Tareas del ejercicio =>
• a. Imprime el fragmento del texto sobre la mudanza que empieza en "Es una ciudad" y termina en "tren de carga.".
• b. Responde estas preguntas sobre el texto acerca de la mudanza:
(i) ¿Cómo se llama la gata que acompaña a quien narra?
(ii) ¿A qué distancia aproximada queda la iglesia cuyas campanadas se oyen?
(iii) ¿Qué se oirá después de la mudanza en vez de las campanadas?

Es domingo por la mañana. Estoy sentada al frente de la mesa del comedor y miro hacia el patio a través de la puerta de vidrio. Tengo frío. Hace rato que estoy despierta. Ya desayuné, e incluso me leí todo lo que me faltaba del periódico de ayer (mi marido aún no sale a comprar la edición de hoy). Me acompaña Paulina, mi gata, recogida sobre un tapete en el piso.

No llevo reloj en la muñeca pero sé que son las ocho en punto porque hasta mi casa, al pie de la sierra, acaban de llegar las campanadas de la iglesia que está como a dos kilómetros. Desde hace seis años, todos los días a esta hora las escucho. Sin falta. Como en un pueblo de mi infancia. Pero no estoy en un pueblo; vivo en una ciudad de casi siete millones de habitantes, una urbe inmensa que tiene cada vez más fábricas, edificios, centros comerciales, hoteles, autopistas y carros y más carros.

Es una ciudad en constante movimiento; sin embargo, aunque cueste creerlo, el agite citadino no impide que, diariamente, escuche las campanas de una iglesia llamando a misa. Es un sonido agradable, pienso mientras me abrazo y encojo los hombros –me acurruco más bien- buscando darme calor.

Dentro de poco ya no escucharé ese tañido. En unos días me mudo, y en vez de unas campanadas puntuales, oiré –no sé con qué frecuencia- el silbato y el traqueteo de un tren de carga.

Me siento rara. A lo mejor es el frío.

Me he mudado muchas veces en mi vida, y sé de las emociones encontradas que una mudanza provoca. A veces cohíbe enfrentar y acostumbrarse a un espacio nuevo, por deseado o bonito que sea; acomodarse a una luz y unos sonidos distintos. Instalarse en otras rutinas. Más, si la mudanza es para una casa propia. El alquiler sugiere caducidad; habla de tránsito, de algo pasajero, provisional. La propiedad, en cambio, implica afirmación, establecimiento, echar anclas.

Datos sin procesar =>
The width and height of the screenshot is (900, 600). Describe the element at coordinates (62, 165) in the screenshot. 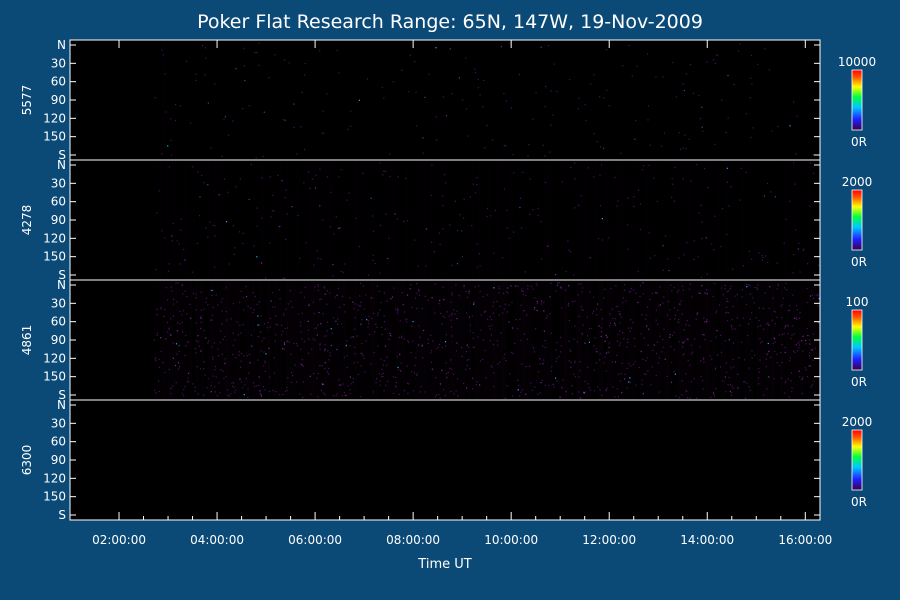

I see `y-tick-label: N` at that location.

Respuestas por tarea =>
• a.
Es una ciudad en constante movimiento; sin embargo, aunque cueste creerlo, el agite citadino no impide que, diariamente, escuche las campanas de una iglesia llamando a misa. Es un sonido agradable, pienso mientras me abrazo y encojo los hombros –me acurruco más bien- buscando darme calor.

Dentro de poco ya no escucharé ese tañido. En unos días me mudo, y en vez de unas campanadas puntuales, oiré –no sé con qué frecuencia- el silbato y el traqueteo de un tren de carga.

• b.
(i) Paulina.
(ii) Como a dos kilómetros.
(iii) El silbato y el traqueteo de un tren de carga.